AUFKLÄRUNGSFEHLER

Neben der Haftung wegen Behandlungsfehlern ist in der Praxis auch die Haftung wegen Verletzung der Aufklärungspflicht von Bedeutung. Auch hier handelt es sich um die Nichteinhaltung vertraglicher Verpflichtungen.

Aufklärungsinhalt

Der Patient soll alle für ihn wichtigen Faktoren des geplanten Eingriffs oder der Behandlung kennen. Dazu hat der Arzt den Patienten unaufgefordert über Krankheit, Behandlung, Risiken und Prognose zu informieren. Der Arzt muss den Patienten daher vor einem Eingriff umfassend, vollständig und risikogerecht aufklären. Die Aufklärung ist Voraussetzung für die Einwilligung des Patientenund die Rechtmässigkeit des Eingriffs in seine körperliche Integrität (Eingriffsaufklärung).

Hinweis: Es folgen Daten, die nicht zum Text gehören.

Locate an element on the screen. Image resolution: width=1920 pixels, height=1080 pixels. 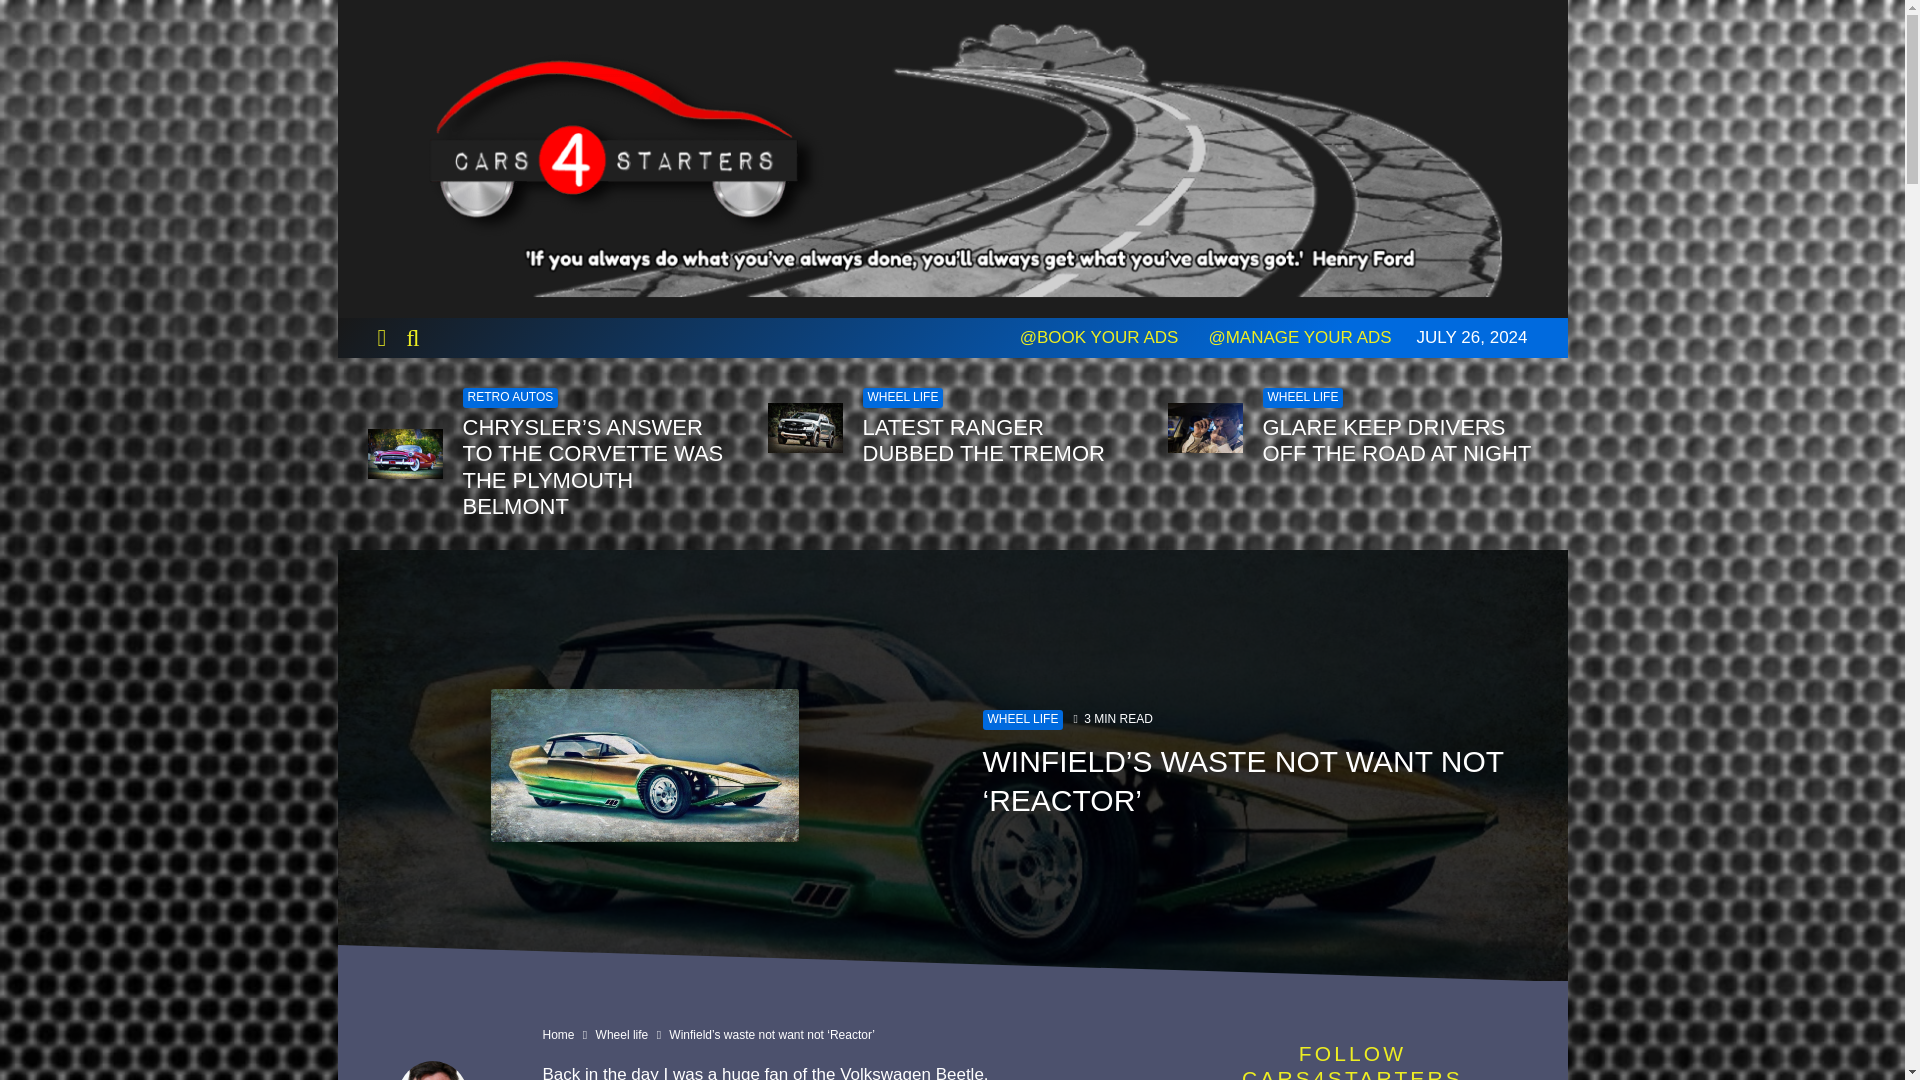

Die Aufklärung muss sich auf folgende Punkte beziehen:

  • Art der Krankheit/Diagnose
  • Art und Verlauf der Behandlung oder des Eingriffs
  • Prognose über Folgen einer Behandlung bzw. Nichtbehandlung
  • alternative Behandlungsmöglichkeiten und Aufzeigen von Vor- und Nachteilen
  • Chancen und Risiken der vorgeschlagenen Behandlung
  • Behandlungskosten und Kostenübernahme (wirtschaftliche Aufklärung)
  • Risiken bzw. unerwünschte Folgen eines sorgfältig ausgeführten Eingriffs
  • Nicht jedoch: Risiken im Zusammenhang mit einem allfälligen Behandlungsfehler

Allgemein gilt, dass der Arzt bei mit grossen Risiken verbundenen Operationen, die schwerwiegende Folgen haben können, den Patienten ausführlicher aufklären und informieren muss, als wenn es sich um einen unproblematischen Eingriff handelt. Zu berücksichtigen sind aber stets auch die konkreten Umstände des Einzelfalls, sodass der Arzt einen Patienten dann nicht in allen Einzelheiten über die Gefahren der geplanten Operation aufzuklären hat, wenn diesem aufgrund früherer ähnlicher oder gleicher Operationen die Risiken bereits bekannt sind (BGE 117 Ib 197 E. 3 b).

Beispiele

Fehlerhafte Aufklärung über Risiken:

Der Arzt klärt den Patienten nicht über das mit einer Operation verbundene Risiko einer Lähmung auf. Nach der Operation treten beim Patienten Lähmungserscheinungen auf.

Fehlerhafte Aufklärung über Kosten:

Der Arzt informiert den Patienten, dass der operative Eingriff von der Krankenkasse übernommen wird. Dies stellt sich nach dem Eingriff als falsch heraus.